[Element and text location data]
%%
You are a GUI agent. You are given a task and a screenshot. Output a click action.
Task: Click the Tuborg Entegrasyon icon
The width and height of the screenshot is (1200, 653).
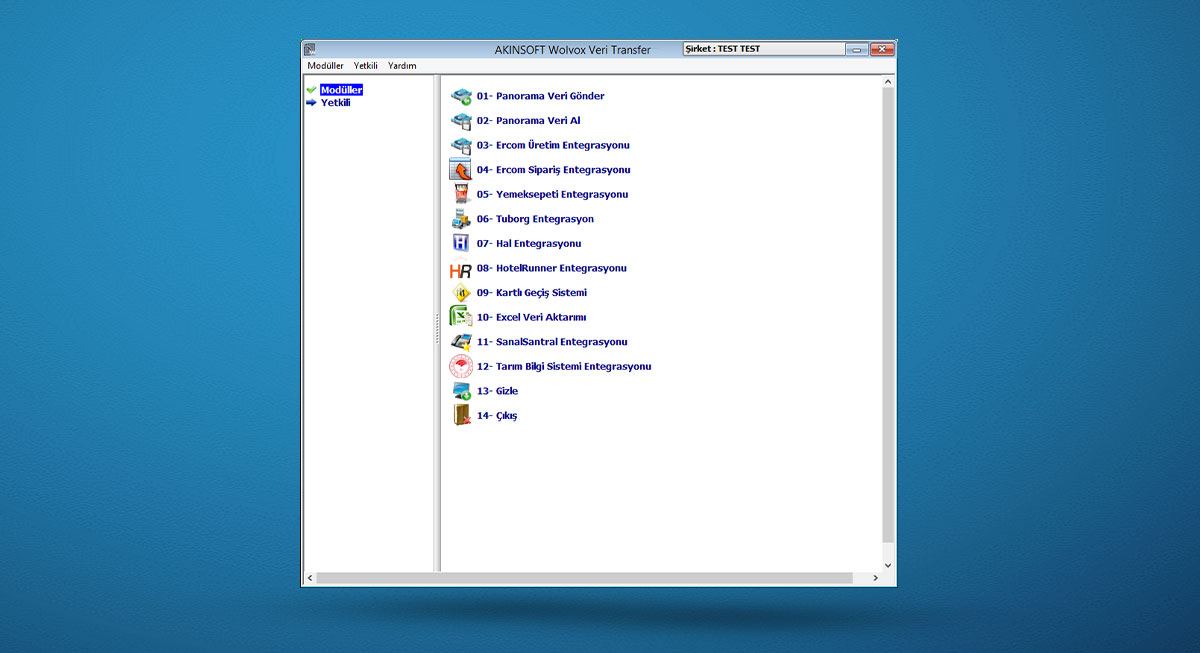pos(460,219)
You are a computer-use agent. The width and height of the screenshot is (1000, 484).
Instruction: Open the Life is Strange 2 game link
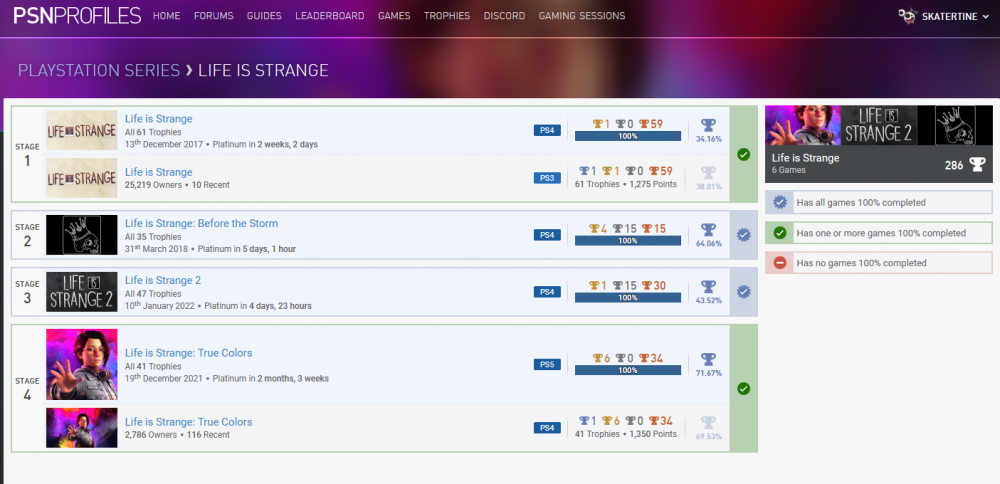pyautogui.click(x=163, y=281)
%%
(Exercise): Write out all the rows above again, substituting "screen capture" for every "screenshot" and changing nothing else. Leave the pictures out.

(Task answer):
You are a GUI agent. You are given a task and a screen capture. Output a click action.
Task: Click the Tuborg Entegrasyon icon
The width and height of the screen capture is (1200, 653).
pos(460,219)
You are a computer-use agent. The width and height of the screen capture is (1000, 484).
Instruction: Open the Life is Strange 2 game link
pyautogui.click(x=163, y=281)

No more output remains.